Search code examples
pythonscrapyexport-to-csv

Scrapy returns results correctly to terminal but only writes first result to .CSV


This spider crawls concatenated links formed by adding a unique product ID from a csv file to a URL and scraping the data form the given page.

While using the -O command to write the results to .CSV, only the first result is written.

All of the items are selected and looped correctly and the correct results are shown in the output in the terminal, but only the first item is written to CSV.

Are you not able to use if else in a loop like this?

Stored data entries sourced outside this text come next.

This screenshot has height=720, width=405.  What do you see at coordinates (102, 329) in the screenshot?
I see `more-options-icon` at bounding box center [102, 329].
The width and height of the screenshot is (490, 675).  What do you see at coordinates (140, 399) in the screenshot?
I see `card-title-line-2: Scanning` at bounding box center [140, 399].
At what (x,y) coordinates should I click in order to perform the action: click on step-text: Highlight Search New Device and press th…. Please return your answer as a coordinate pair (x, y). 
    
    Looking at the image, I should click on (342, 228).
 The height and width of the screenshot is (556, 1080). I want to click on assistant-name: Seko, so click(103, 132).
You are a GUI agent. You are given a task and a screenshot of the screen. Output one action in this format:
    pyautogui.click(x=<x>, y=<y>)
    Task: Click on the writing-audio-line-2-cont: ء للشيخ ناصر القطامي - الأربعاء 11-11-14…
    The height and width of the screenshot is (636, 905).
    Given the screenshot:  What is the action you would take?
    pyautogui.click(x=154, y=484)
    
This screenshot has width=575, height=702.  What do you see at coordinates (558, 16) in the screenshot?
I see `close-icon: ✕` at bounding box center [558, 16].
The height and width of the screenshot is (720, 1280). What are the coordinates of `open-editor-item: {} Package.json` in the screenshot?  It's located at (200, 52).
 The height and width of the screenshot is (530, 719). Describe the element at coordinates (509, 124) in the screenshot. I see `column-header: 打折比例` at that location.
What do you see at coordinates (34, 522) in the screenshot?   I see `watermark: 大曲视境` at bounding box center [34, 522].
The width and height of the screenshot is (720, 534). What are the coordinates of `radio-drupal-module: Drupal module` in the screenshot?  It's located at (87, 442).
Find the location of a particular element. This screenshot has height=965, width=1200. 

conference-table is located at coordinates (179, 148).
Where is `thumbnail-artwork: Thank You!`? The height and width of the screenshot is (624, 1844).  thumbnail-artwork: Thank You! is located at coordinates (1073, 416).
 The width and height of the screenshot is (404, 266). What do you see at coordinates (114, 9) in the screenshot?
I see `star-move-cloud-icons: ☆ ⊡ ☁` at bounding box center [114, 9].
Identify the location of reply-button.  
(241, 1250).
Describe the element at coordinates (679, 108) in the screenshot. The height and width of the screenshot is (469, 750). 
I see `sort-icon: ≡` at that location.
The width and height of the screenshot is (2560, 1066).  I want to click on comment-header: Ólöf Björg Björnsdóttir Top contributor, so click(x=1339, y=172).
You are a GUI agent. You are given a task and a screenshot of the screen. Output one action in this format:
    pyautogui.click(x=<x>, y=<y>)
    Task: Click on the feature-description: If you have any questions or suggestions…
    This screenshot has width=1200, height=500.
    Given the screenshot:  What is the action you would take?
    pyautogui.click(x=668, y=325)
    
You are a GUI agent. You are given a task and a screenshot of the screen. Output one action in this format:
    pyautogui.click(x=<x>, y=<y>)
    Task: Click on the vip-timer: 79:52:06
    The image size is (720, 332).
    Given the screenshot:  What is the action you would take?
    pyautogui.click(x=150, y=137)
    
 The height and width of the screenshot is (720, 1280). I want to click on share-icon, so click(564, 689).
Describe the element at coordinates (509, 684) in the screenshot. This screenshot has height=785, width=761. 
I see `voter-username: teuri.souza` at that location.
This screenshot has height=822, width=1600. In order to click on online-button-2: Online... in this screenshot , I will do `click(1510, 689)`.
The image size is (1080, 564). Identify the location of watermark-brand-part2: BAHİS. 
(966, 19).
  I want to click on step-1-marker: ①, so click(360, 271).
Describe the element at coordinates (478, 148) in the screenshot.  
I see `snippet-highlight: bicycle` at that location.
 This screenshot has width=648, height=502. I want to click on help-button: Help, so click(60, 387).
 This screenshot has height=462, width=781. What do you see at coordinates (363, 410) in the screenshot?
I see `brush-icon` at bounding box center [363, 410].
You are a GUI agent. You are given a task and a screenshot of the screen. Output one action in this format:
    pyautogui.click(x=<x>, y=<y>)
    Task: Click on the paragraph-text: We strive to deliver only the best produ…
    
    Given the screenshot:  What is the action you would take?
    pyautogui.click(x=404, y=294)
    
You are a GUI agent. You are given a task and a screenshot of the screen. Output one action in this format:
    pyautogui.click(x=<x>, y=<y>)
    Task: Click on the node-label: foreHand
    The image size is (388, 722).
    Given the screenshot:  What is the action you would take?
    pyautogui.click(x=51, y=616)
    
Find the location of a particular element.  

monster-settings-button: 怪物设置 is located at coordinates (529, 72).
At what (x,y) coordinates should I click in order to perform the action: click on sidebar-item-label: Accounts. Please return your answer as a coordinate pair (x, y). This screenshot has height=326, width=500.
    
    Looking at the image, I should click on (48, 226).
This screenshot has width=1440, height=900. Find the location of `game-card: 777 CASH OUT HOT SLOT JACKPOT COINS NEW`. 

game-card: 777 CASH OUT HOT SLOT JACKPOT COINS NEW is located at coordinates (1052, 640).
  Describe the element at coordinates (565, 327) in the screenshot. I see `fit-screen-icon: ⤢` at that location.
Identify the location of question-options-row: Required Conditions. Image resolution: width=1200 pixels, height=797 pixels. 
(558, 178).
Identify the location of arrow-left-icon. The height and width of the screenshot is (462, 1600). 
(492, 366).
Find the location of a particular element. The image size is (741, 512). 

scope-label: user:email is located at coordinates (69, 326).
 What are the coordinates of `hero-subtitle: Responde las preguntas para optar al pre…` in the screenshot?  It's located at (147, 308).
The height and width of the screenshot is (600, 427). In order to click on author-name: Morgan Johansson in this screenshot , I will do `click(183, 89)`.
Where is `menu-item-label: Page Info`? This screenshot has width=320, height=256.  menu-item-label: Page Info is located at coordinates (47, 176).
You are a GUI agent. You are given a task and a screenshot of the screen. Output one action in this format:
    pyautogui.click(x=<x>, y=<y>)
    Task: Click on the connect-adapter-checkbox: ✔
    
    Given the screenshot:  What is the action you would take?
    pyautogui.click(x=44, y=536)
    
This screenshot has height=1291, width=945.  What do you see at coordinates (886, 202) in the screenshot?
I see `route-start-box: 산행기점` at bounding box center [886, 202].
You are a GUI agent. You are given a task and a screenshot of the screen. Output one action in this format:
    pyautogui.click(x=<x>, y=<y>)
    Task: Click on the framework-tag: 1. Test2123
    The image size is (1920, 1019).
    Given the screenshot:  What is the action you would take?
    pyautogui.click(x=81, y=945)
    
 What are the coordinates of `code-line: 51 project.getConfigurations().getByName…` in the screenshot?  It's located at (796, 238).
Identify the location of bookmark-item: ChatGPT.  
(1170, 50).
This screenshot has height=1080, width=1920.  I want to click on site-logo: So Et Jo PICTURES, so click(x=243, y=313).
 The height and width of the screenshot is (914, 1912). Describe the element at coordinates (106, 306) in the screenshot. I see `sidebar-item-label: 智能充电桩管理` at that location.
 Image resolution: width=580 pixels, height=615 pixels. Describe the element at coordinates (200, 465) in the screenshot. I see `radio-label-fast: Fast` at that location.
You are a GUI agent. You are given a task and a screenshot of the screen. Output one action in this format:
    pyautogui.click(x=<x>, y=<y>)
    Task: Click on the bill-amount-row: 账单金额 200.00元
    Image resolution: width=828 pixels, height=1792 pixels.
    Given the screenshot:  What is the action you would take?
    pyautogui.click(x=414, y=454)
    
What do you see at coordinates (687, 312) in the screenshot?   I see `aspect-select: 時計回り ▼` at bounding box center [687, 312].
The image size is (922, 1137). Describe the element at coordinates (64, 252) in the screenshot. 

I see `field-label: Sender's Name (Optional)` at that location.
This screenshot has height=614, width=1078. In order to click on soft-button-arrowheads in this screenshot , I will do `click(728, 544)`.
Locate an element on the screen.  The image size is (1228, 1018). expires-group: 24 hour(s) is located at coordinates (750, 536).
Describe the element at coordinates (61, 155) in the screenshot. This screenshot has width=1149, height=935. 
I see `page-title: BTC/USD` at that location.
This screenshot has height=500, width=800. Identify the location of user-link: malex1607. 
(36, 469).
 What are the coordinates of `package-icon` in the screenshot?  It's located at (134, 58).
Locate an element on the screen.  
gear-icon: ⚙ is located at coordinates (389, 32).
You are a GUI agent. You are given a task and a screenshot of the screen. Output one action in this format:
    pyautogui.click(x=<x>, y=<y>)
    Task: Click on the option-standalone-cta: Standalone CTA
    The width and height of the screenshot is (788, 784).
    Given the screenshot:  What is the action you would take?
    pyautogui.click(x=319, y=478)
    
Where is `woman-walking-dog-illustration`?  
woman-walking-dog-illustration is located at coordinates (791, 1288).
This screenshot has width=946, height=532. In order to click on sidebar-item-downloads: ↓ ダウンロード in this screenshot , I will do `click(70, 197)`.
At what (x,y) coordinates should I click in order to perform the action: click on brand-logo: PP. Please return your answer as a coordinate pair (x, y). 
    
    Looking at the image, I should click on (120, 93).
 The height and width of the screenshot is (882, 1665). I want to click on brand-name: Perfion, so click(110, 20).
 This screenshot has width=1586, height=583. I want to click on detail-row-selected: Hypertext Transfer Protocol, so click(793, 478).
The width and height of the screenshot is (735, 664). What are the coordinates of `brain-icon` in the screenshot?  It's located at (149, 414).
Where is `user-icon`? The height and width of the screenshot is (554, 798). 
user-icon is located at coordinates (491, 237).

Do I need another for x in response.xpath when defining the yield?

There is no mistake with the write path and output file

I tried several variations and creating a for try except for each element yielded but the results are the same

Please let me know if you have any advice to resolve this, thank you

import scrapy
import pandas as pd


def readcsv():
    df = pd.read_csv('tsuji2.csv')
    #return df.values
    return df['URL'].values.tolist()


class TsujijsonSpider(scrapy.Spider):
    name = 'tsujijson22'
    start_urls = ['https://www.example.co.jp/store/online/']


def parse(self, response):
    for URL in readcsv():



        base_url = 'https://www.example.co.jp/store/online/p/{}'
        yield scrapy.Request(base_url.format(URL), callback=self.data)


def data(self, response):

        try:
            if response.xpath(u"//span[contains(text(), '〇')]").get():
                yield{
                'zaiko green' : response.css('span.green::text').get()}

            elif response.xpath(u"//span[contains(text(), '△')]").get():
                yield{
                    'zaiko red': response.css('span.red:nth-of-type(1)::text').get()}

            else: yield {
                'zaiko red2': response.css('span.upperRight::text').get()}



        except:
            pass

Solution

  • All results must have the same column header name to write to CSV correctly it seems

    def data(self, response):
            try:
                if response.xpath(u"//span[contains(text(), '〇')]").get():
                    yield{
                    'zaiko' : response.css('span.green::text').get()}
    
                elif response.xpath(u"//span[contains(text(), '△')]").get():
                    yield{
                        'zaiko': response.css('span.red:nth-of-type(1)::text').get()}
    
                else: yield {
                    'zaiko': response.css('span.upperRight::text').get()}
    
            except:
                pass
    

    Will yield correct results in one column